Except for the fact that many of them are a bit shit.
Yes, I’m talking about the second-, third- or fourth-fill nonsense one tends to find these days, or “refill” as we’re begrudgingly told. In fact, I quite often see “refill” being placed up front as a sort of selling point, as if using a buggered cask that can’t impart much influence on the spirit is something to be proud about.
But I suspect that the real reason that people go on about single casks now is that, well, they’re all many people can afford if they want to better explore distilleries. A good Swedish whisky will set you back £80 on the door for a 50cl bottle. Japanese? Forget about it. 15 year old whiskies, if age is your barometer, is a minimum £60 for something a quarter-decent, but really into the £80-£100 for the good stuff. So we console ourselves with these spurious single casks, and the only factor that’s half-way decent is the fact that the bottling strength is something fairly entertaining.
However, there’s a handful of distilleries that are releasing cask strength editions with some regularity: BenRiach now, GlenDronach of course, and Glengoyne. They give us that cheeky pleasure of a single cask – which is that slightly different, slightly stronger bottling. But pound for pound they’re better than most of your standard single casks, especially for the price. By better, I mean more complex (but then you know that by now, because being a Malt reader, as I regularly remind you, you are both handsome and wise).
Complexity is something I think I’ll save for another day, though; it needs a longer, more considered piece, with fluffy bits of science thrown in for good measure, but suffice to say I think whisky drinkers, on the whole, don’t tend to talk about complexity all that much. We talk about differences between bottles. The collecting gene kicks in, and we’re more preoccupied with how our bottles look. Or we’re chuffed that we’re able to stack-up the numbers on our shelves, which is something quite rare the more unaffordable this game becomes. Cask types are used as a short-hand for flavours, particularly when it comes to finishes or single casks, but again it’s not really a conversation about complexity. Or am I being unfair? (And for once, I haven’t even mentioned grain and terroir and how that adds to complexity…)
Which is a roundabout way of saying that I tend to like the cask strength single malts that GlenDronach often puts out. We’re onto Batch 7 now, which says that whisky fans quite like these things as well.

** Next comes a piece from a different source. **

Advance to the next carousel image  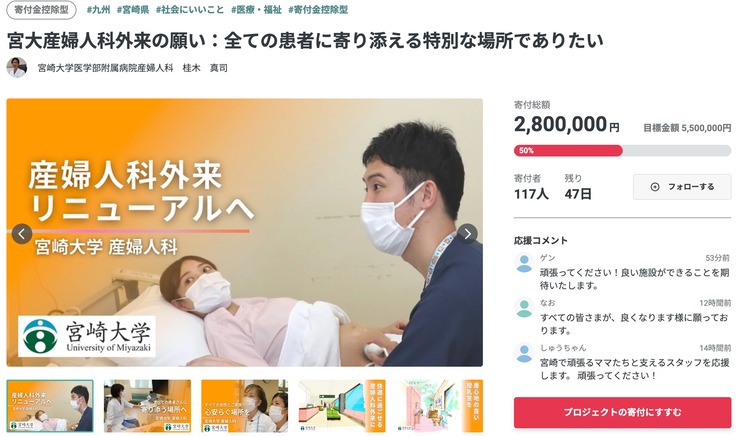pyautogui.click(x=467, y=234)
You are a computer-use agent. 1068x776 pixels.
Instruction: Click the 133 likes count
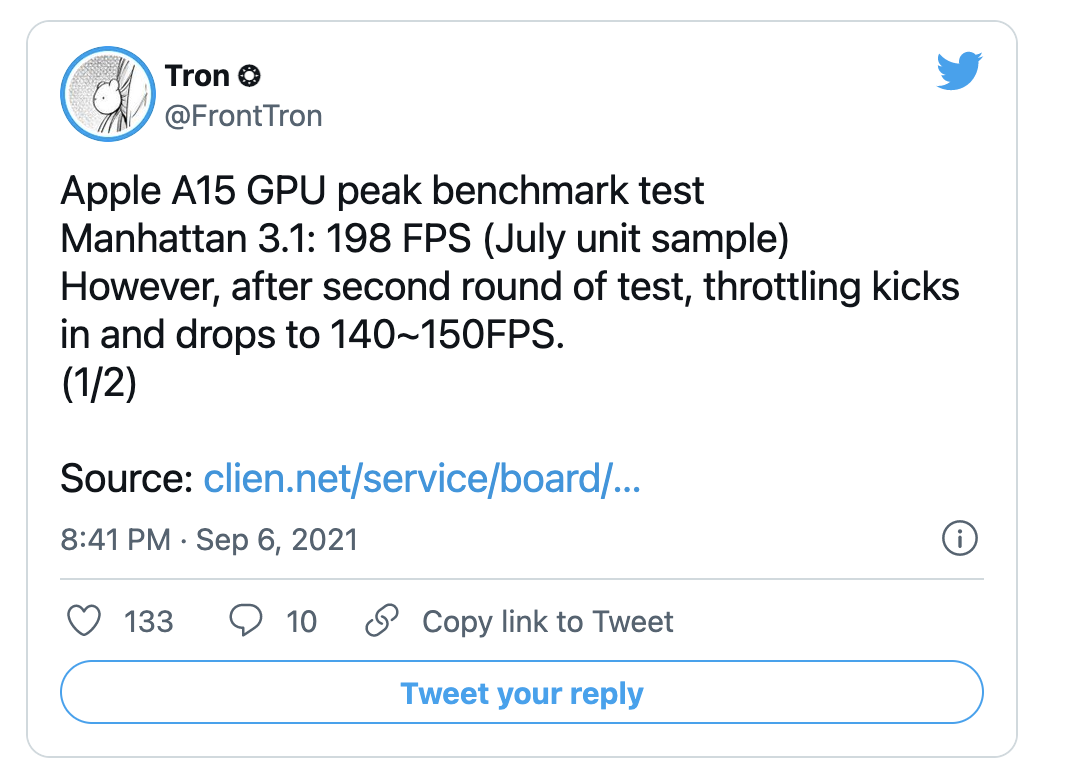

Batch 7 is a vatting of PX and oloroso sherry casks, and is bottled at a robust 57.9% ABV Because this distillery is generally ace, it costs just over £50. Which still feels astonishingly cheap, considering.
GlenDronach Cask Strength – Batch 7 – Review
Colour: deep copper.
On the nose: plenty of caramel and heather honey notes, with just a hint of cinnamon. It’s deep, richer: dried raisins, sultanas. Coffee, a speck of citrus. A nice nuttiness comes in: walnuts, hazelnuts; before we drift back and forth between caramel, toffee notes and maple syrup.
In the mouth: lovely viscosity, thick oily spirit. Delivers much of the nose, caramel, praline and dark chocolate, with raisins, orange, coffee, Tiramisu. Quite spicy, with cloves and nutmeg; slight coriander warmth too. Juicy, plump, a very nice balance of sweetness and spice, but not overly… complex.
Another good GlenDronach – though perhaps not as good as some of the earlier batches if my memory hasn’t failed me. Worth a punt. Can’t say it enough: if you spend all your money on Macallan – stop it, close those auction tabs on your browser, and just buy GlenDronach instead. It’s a far better spirit and infinitely better value.